There is no one best way; the answer to this question is dependent on your goals; with most things, what matters is what you want.
If you have the intent solely for building muscular size, then actually, why should you do any cardiovascular workouts?
On the other hand, if you're just trying to maintain good heart health, 2-3 cardio sessions per week are plenty—no need to do it on leg day. Just concentrate on the weight lifting that day.
If you want to lose fat, focus on Cardio. It’s essential to do Cardio on your leg day so you can burn more calories. Make sure it is after you work out, and ideally give some time in between.
Your legs may not have the same strength after a weight workout that they did before. It all depends on the intensity of your weight workout.

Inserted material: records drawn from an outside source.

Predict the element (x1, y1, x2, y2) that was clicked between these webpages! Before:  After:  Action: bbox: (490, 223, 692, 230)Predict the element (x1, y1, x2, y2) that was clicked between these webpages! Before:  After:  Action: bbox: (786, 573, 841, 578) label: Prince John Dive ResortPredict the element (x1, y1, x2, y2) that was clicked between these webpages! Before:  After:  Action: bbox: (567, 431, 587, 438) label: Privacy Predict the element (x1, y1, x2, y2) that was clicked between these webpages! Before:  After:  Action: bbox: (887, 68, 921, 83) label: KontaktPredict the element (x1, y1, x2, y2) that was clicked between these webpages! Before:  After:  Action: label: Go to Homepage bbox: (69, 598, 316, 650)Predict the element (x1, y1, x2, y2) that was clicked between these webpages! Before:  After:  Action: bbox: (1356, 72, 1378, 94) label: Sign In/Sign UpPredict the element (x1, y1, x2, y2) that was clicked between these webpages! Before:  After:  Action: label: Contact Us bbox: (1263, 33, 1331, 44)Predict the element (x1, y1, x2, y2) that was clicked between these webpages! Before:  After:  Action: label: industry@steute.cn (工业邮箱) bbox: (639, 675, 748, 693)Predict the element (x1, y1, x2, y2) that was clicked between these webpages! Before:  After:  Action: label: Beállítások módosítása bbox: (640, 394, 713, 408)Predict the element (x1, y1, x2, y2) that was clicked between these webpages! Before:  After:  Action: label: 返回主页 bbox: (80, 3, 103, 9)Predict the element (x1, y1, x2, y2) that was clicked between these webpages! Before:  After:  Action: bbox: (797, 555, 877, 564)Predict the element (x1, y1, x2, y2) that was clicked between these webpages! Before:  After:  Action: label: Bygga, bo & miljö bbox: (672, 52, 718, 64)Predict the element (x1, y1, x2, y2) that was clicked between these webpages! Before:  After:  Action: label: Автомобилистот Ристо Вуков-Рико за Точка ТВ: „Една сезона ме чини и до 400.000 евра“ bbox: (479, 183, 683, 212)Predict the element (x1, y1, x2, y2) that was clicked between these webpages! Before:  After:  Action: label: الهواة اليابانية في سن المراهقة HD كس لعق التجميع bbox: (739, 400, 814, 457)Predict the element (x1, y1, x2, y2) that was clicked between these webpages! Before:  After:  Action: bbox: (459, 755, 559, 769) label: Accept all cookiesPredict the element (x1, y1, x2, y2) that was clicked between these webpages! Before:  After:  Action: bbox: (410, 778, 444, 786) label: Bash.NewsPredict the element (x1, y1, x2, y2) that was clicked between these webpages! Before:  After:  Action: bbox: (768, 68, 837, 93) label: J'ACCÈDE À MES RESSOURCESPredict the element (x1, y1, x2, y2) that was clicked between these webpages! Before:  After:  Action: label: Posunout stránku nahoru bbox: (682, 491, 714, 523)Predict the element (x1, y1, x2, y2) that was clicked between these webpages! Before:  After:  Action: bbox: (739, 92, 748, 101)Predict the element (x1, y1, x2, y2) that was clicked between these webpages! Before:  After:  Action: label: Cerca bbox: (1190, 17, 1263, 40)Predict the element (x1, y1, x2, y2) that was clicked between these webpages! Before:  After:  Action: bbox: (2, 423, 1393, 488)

Keep the intensity moderate, and you won't have any problem with running later on.
On the other hand, A hard workout like heavy squats can put too much strain on your body. So if you’re going to do Cardio, make sure it isn’t intense.
Besides, you probably won’t be up to doing Cardio the same day either! “Let the muscles recover, then go for a run.”
If you want to build muscle, first start with weight training and then Cardio. If you’re going to burn fat, do Cardio just before your weight training.
Or even after your weight workout if your goals are just fat loss or maintaining lean body mass.
So Cardio on Leg Day is fine if the intensity is not high.
Hence, It all depends on what you want to accomplish in the end!